Walking for premature babies Huber Street School students participate in March of Dimes fundraiser

Second grader Migarel Park, 9, was happy to explain last week why he and his fellow Hubert Street School students were walking outside in the sun.

“We’re helping little kids,” he said.

They were taking part in a March of Dimes mini-walk on Friday, April 13 to increase funds for research to help solve medical problems related to premature birth.

The effort at Huber Street School, part of the March of Dimes’ national WalkAmerica fundraising drive, amassed close to $3,000.

For those counting, that’s 30,000 dimes.

Started with FDR and polio

The “March of Dimes” began officially with polio, and unofficially with a comedian’s radio broadcast.

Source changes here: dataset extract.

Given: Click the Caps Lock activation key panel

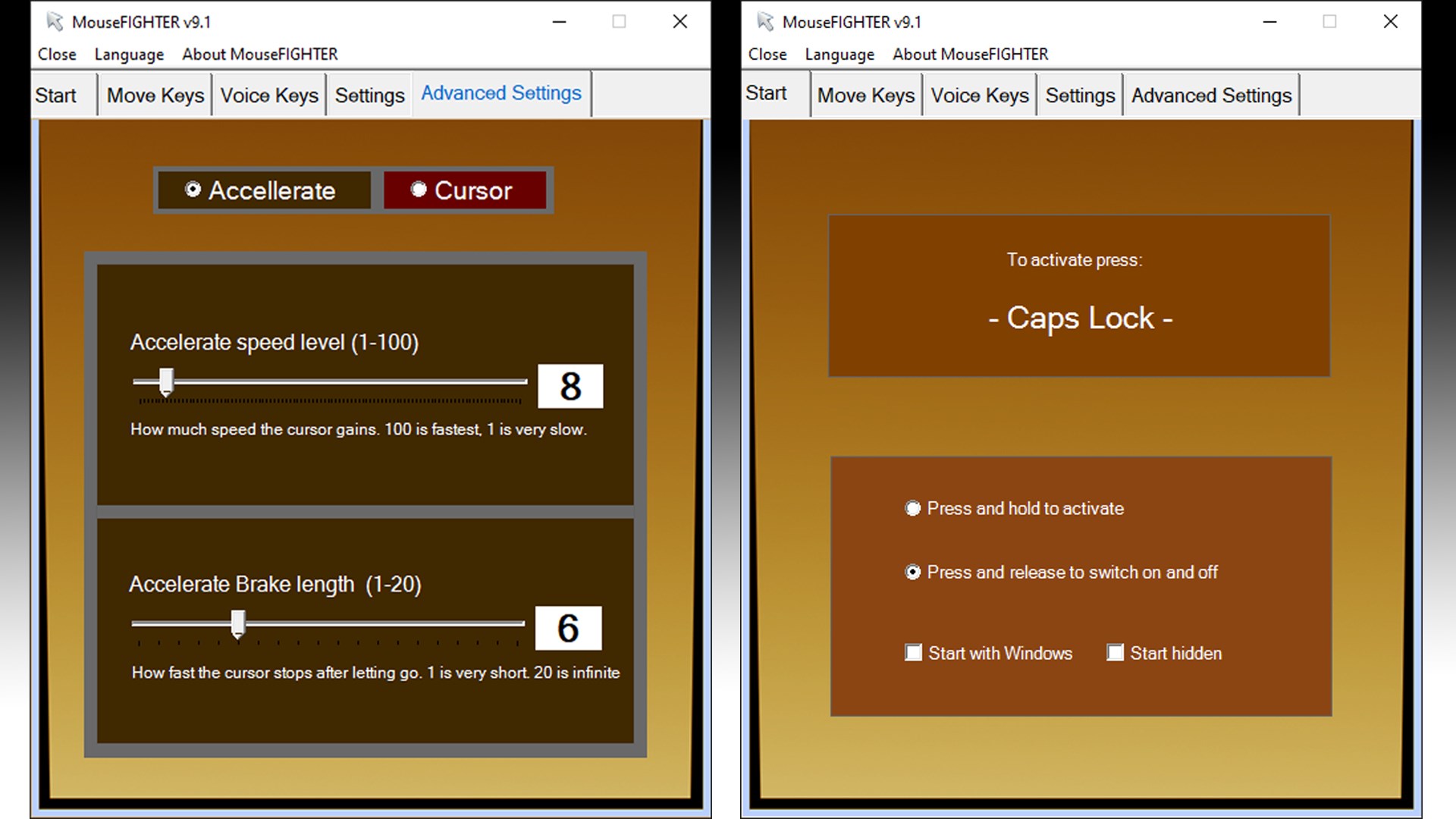Looking at the screenshot, I should click(x=1079, y=296).
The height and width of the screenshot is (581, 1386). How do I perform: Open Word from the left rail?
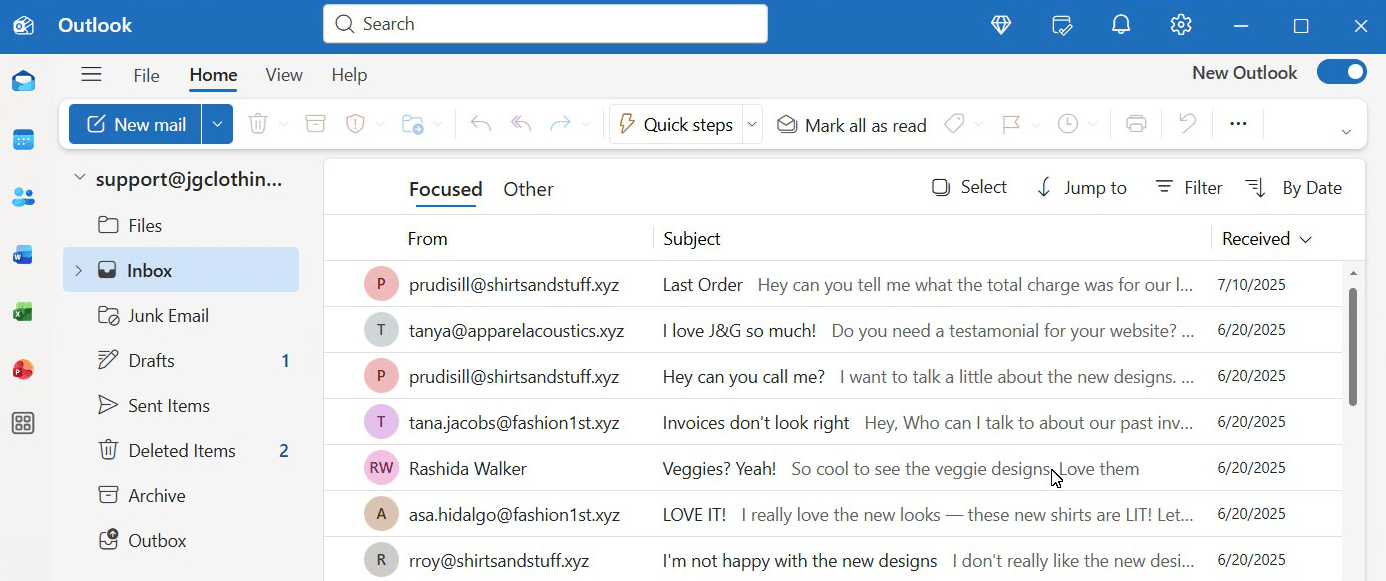tap(23, 254)
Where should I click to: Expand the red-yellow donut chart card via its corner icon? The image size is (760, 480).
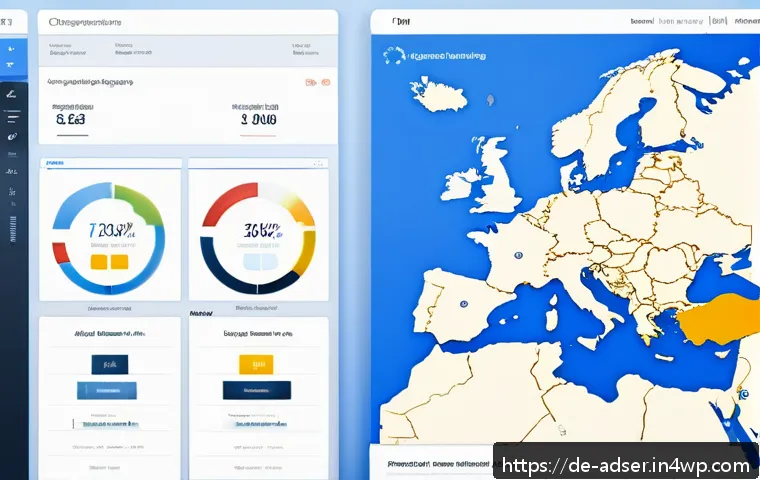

In 1938, as polio continued ravaging the country’s youth, President Franklin D. Roosevelt formed the National Foundation for Infantile Paralysis. A comedian appealed to radio listeners to send their dimes to the White House for this cause.

The foundation changed its name to the March of Dimes in 1979.

Fundraising walks play important role in March of Dimes efforts

As the March of Dimes hosts charity walks throughout the country, schools are chipping in with their own fundraisers.

Mary Lou Dawson, director of WalkAmerica in North Jersey, noted how important schools are.

“This is a very easy fundraising program,” she said. “But the important thing is that we reach the parents here today. Parents need to be aware that they are very much at risk of having a premature child these days. The rate of prematurity has increased 30 percent since the 1980s.”

She added another alarming statistic: “Currently one in eight babies are born premature, and we have absolutely no idea what’s causing it in half of the cases. It’s absolutely critical that we continue to fund the research.”

According to Dawson, the March of Dimes raised $112 million nationally last year to aid premature babies. Four million was raised in New Jersey through WalkAmerica. Three million of that came back into the state to fund local research programs that look into the causes of premature labor.

Dawson noted that the Huber Street School effort was particularly successful.

“These children and their parents raised $3,000, which is remarkable,” she said. “That’s much better than some of the corporations in the area.”

Kids talk about walk

Giovanni Lewis, 8, who is in the second grade, was pleased by two aspects of the walk.

“I like the wind getting in your face, and it’s pretty healthy for you,” he said. “It’s feels really good helping kids who are sick.”

Walking next to Giovanni was second grader Sai Moturi, 7, who knew exactly why he was going for a walk.

“It helps people to raise money,” he said. “Plus, it’s fresh air. It’s cool.”

Second grader Ryan Ching, 7, talked about how much he liked to walk in all types of weather.

“It’s exercise,” he said. “I like rainy days the best. You get to step in puddles.”

At the end of the walk, Dawson gave some historical perspective.

“Just as people decided 75 years ago to figure out what was causing polio, we’re shifting the same focus to a different cause,” she said.